▸ **WHAT THE TASK REQUIRES**
Reproduce the following records verbatim, keeping every line exactly as it appears.

▸ **SUPPLIED RECORDS**
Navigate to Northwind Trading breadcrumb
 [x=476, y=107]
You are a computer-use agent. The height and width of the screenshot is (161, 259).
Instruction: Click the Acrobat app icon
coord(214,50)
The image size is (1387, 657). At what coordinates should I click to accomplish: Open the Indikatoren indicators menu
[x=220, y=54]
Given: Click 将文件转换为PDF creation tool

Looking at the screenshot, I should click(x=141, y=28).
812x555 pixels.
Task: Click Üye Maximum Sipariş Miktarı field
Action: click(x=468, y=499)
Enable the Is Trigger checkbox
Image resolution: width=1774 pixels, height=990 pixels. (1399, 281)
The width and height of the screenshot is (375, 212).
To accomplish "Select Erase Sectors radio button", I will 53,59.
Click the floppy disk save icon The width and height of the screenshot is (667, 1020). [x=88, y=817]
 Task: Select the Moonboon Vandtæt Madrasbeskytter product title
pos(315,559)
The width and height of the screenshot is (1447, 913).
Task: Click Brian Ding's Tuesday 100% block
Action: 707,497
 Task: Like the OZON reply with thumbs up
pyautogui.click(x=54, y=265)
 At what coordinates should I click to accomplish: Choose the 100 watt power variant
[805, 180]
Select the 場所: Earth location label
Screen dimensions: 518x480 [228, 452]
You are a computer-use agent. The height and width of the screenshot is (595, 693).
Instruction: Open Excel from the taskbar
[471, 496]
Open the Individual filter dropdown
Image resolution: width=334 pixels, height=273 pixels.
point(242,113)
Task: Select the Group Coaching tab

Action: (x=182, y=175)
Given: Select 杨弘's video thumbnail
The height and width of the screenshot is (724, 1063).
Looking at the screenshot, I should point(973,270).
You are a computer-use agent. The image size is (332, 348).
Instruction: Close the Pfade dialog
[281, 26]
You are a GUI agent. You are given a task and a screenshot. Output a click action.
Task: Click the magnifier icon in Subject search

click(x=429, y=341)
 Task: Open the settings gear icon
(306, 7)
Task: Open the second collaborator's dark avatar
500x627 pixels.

▸ **RESULT FOR THIS EXERCISE**
Navigate to Northwind Trading breadcrumb
 [x=476, y=107]
You are a computer-use agent. The height and width of the screenshot is (161, 259).
Instruction: Click the Acrobat app icon
coord(214,50)
The image size is (1387, 657). At what coordinates should I click to accomplish: Open the Indikatoren indicators menu
[x=220, y=54]
Given: Click 将文件转换为PDF creation tool

Looking at the screenshot, I should click(x=141, y=28).
812x555 pixels.
Task: Click Üye Maximum Sipariş Miktarı field
Action: click(x=468, y=499)
Enable the Is Trigger checkbox
Image resolution: width=1774 pixels, height=990 pixels. (1399, 281)
The width and height of the screenshot is (375, 212).
To accomplish "Select Erase Sectors radio button", I will 53,59.
Click the floppy disk save icon The width and height of the screenshot is (667, 1020). [x=88, y=817]
 Task: Select the Moonboon Vandtæt Madrasbeskytter product title
pos(315,559)
The width and height of the screenshot is (1447, 913).
Task: Click Brian Ding's Tuesday 100% block
Action: 707,497
 Task: Like the OZON reply with thumbs up
pyautogui.click(x=54, y=265)
 At what coordinates should I click to accomplish: Choose the 100 watt power variant
[805, 180]
Select the 場所: Earth location label
Screen dimensions: 518x480 [228, 452]
You are a computer-use agent. The height and width of the screenshot is (595, 693).
Instruction: Open Excel from the taskbar
[471, 496]
Open the Individual filter dropdown
Image resolution: width=334 pixels, height=273 pixels.
point(242,113)
Task: Select the Group Coaching tab

Action: (x=182, y=175)
Given: Select 杨弘's video thumbnail
The height and width of the screenshot is (724, 1063).
Looking at the screenshot, I should point(973,270).
You are a computer-use agent. The image size is (332, 348).
Instruction: Close the Pfade dialog
[281, 26]
You are a GUI agent. You are given a task and a screenshot. Output a click action.
Task: Click the magnifier icon in Subject search

click(x=429, y=341)
 Task: Open the settings gear icon
(306, 7)
Task: Open the second collaborator's dark avatar
500x627 pixels.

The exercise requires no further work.